# TO DO
An exact transcription of the entries is required, with none of the pictures carried over.
Segment Start: DATA EXCERPTS
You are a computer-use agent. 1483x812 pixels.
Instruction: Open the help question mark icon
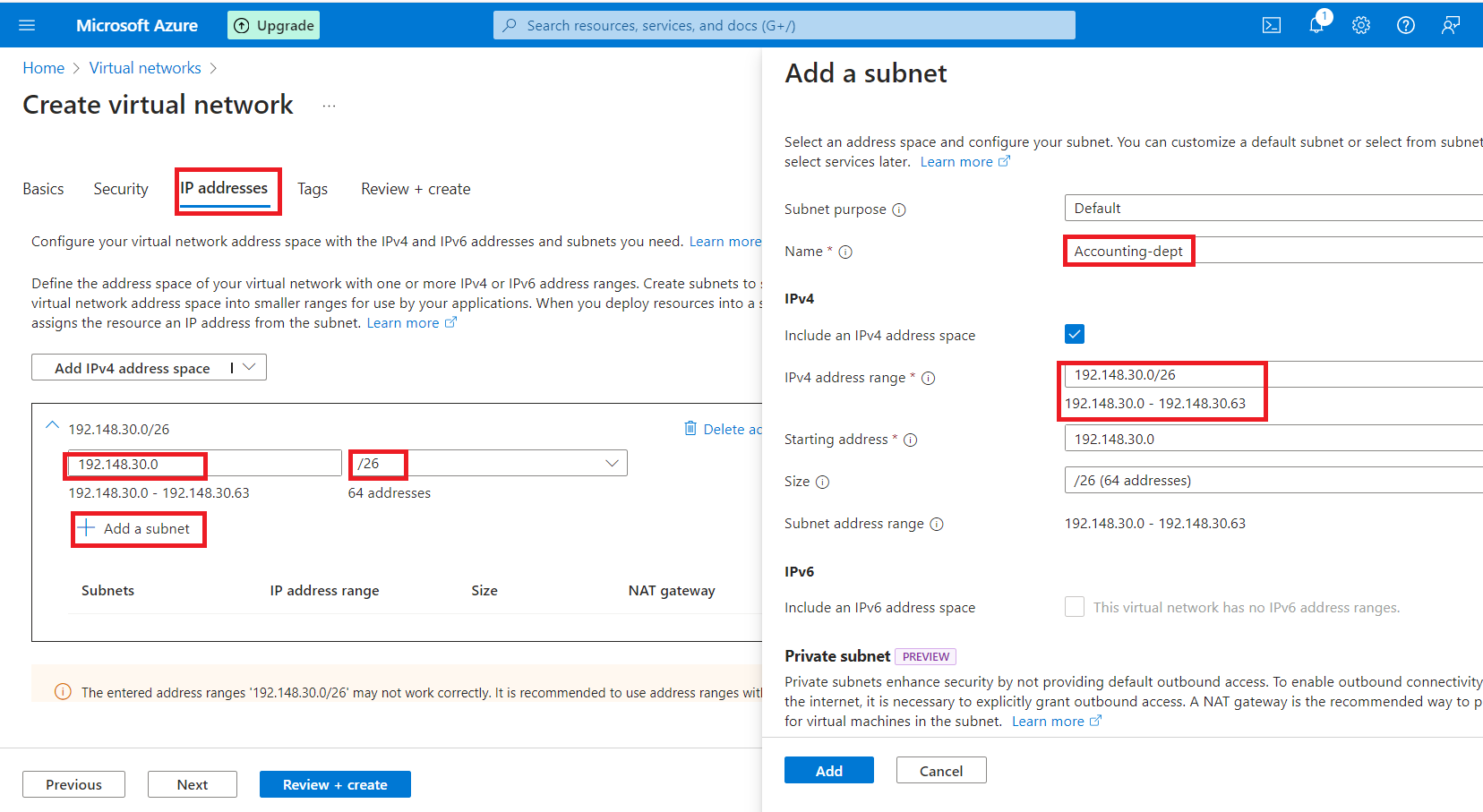coord(1405,25)
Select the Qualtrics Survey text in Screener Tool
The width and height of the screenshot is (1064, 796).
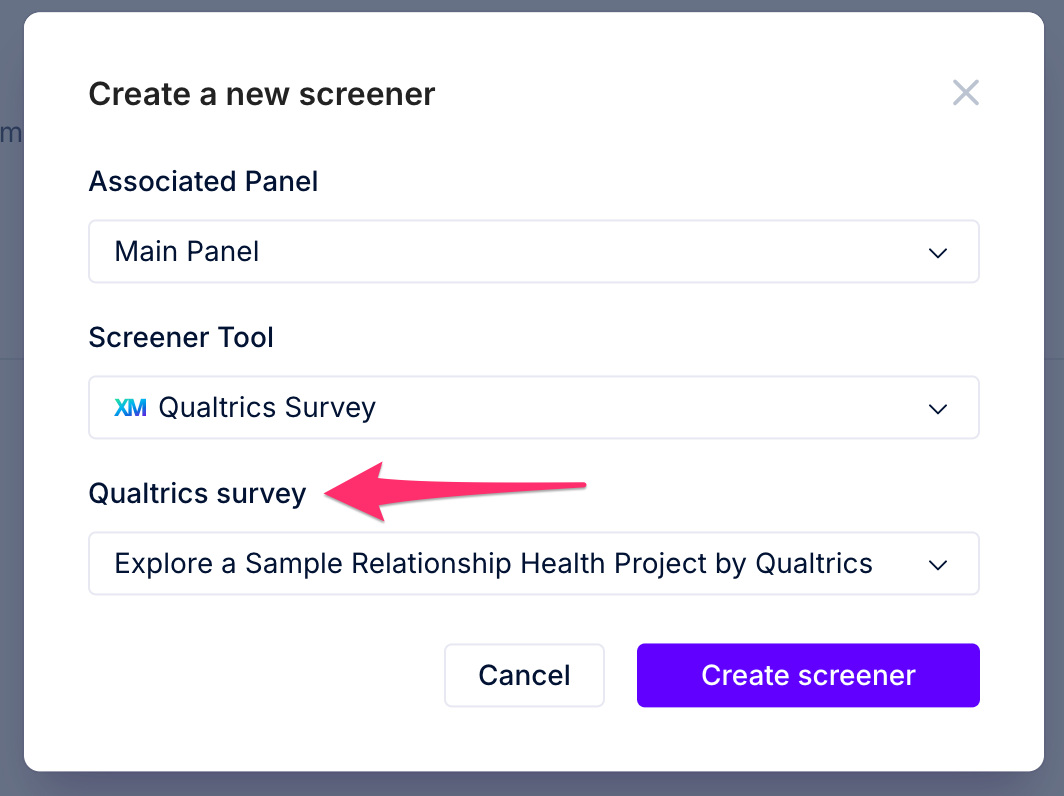[267, 408]
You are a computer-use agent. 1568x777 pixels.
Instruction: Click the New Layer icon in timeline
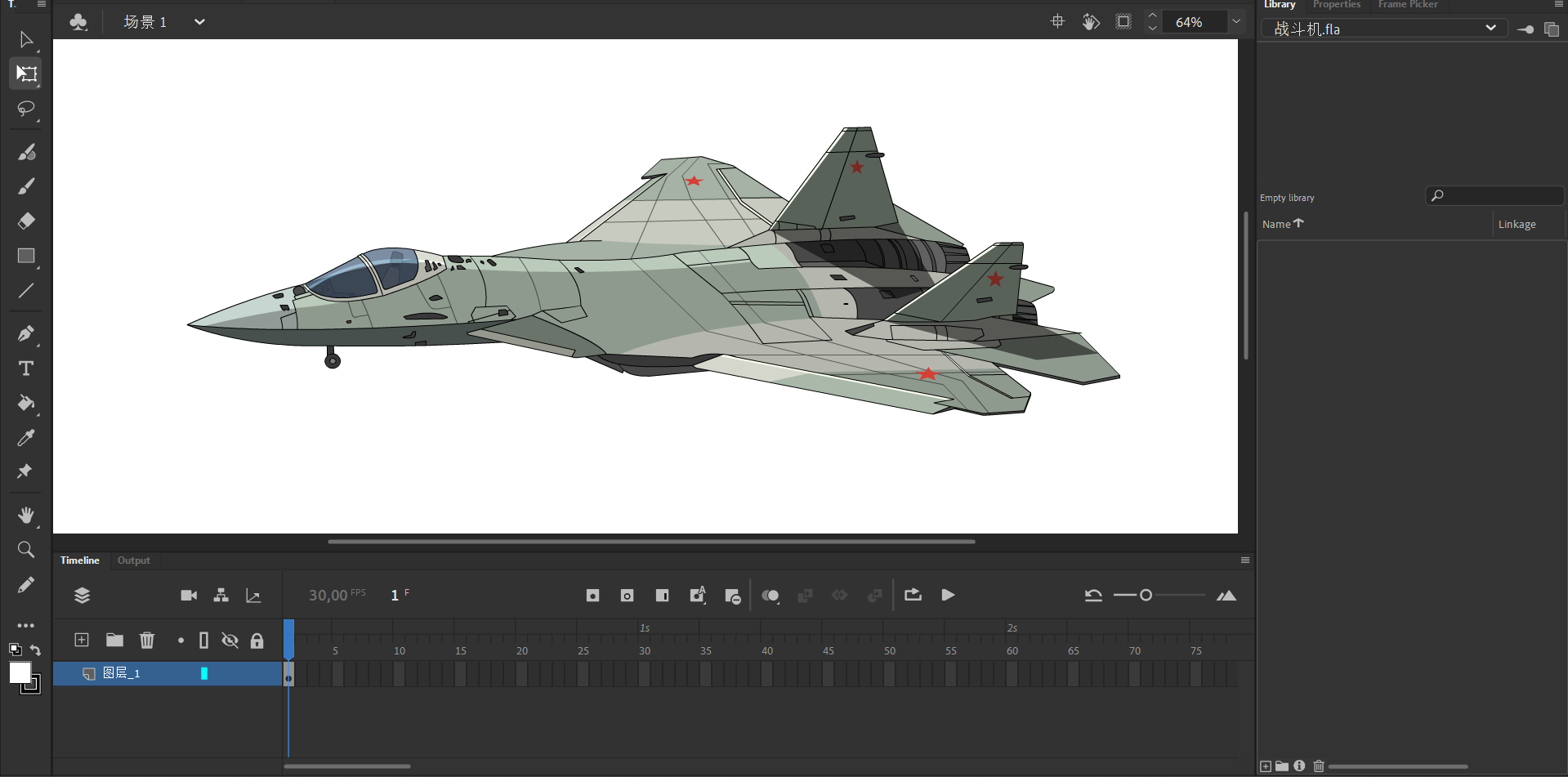pos(82,640)
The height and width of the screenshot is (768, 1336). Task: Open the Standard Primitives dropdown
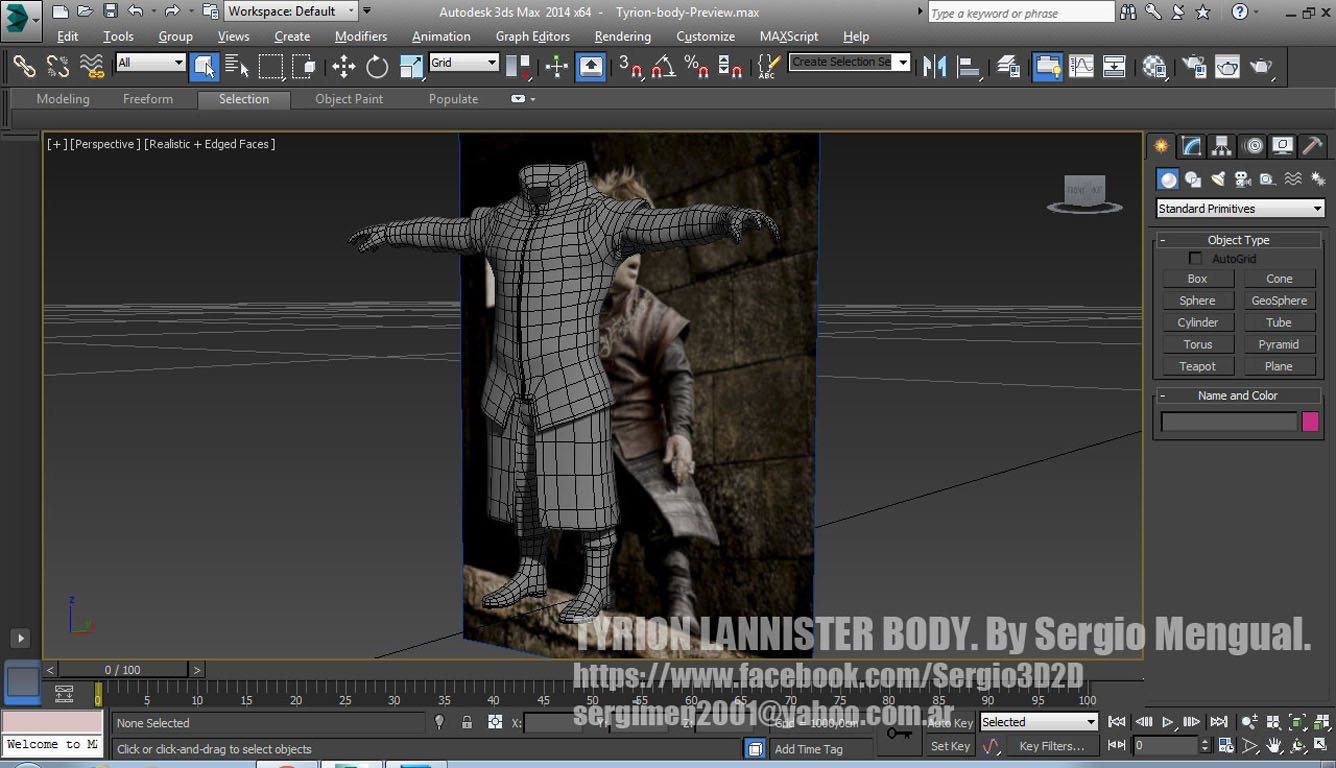point(1240,209)
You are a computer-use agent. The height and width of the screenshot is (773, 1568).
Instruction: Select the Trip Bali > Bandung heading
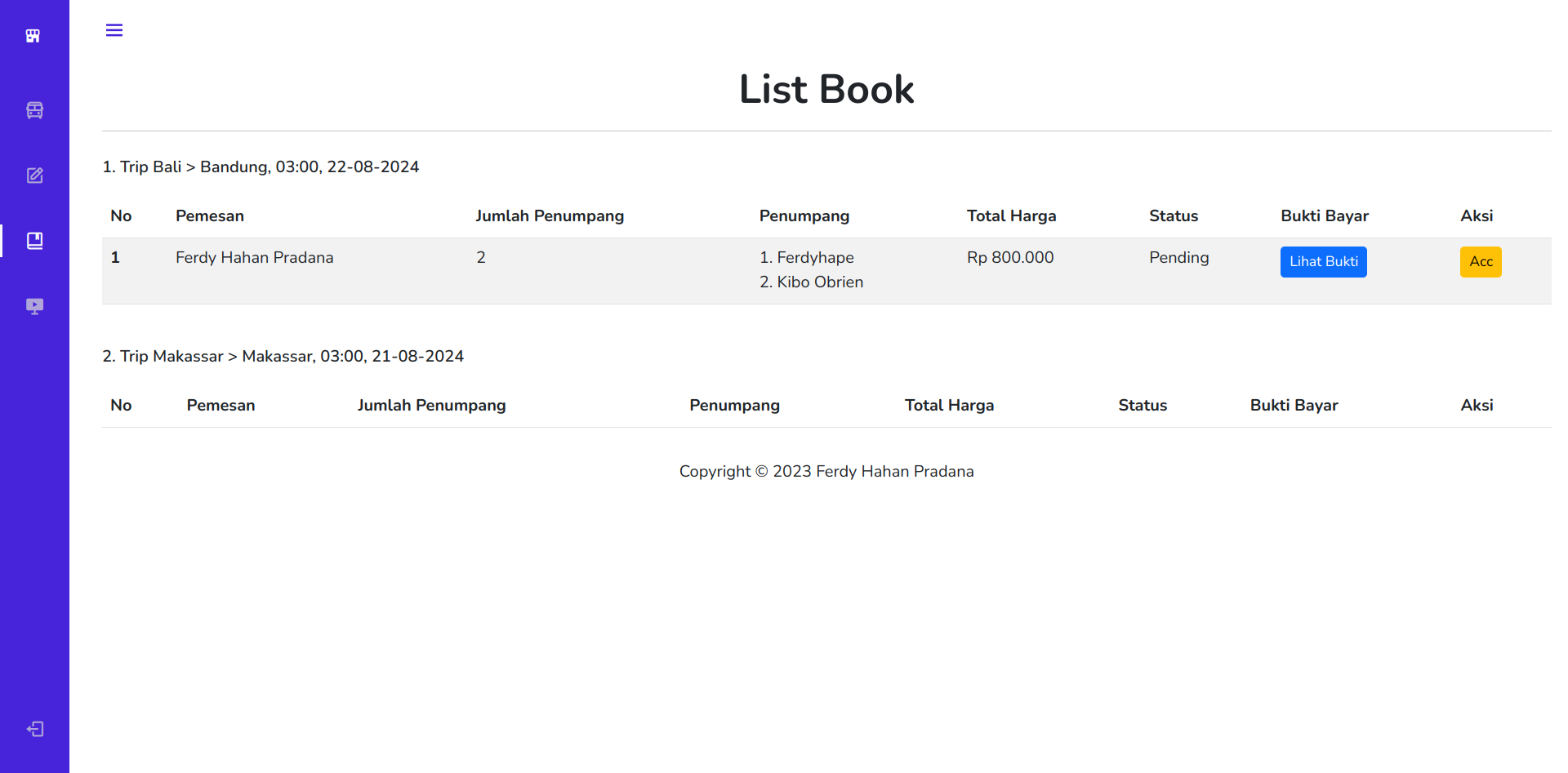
Segment End: DATA EXCERPTS
# REPLY TO THE TASK
You are a computer-use agent. 1483x812 pixels.
Instruction: Open the help question mark icon
coord(1405,25)
Select the Qualtrics Survey text in Screener Tool
The width and height of the screenshot is (1064, 796).
[267, 408]
You are a computer-use agent. 1568x777 pixels.
Instruction: Click the New Layer icon in timeline
pos(82,640)
The height and width of the screenshot is (768, 1336). Task: Open the Standard Primitives dropdown
point(1240,209)
You are a computer-use agent. The height and width of the screenshot is (773, 1568).
Instruction: Select the Trip Bali > Bandung heading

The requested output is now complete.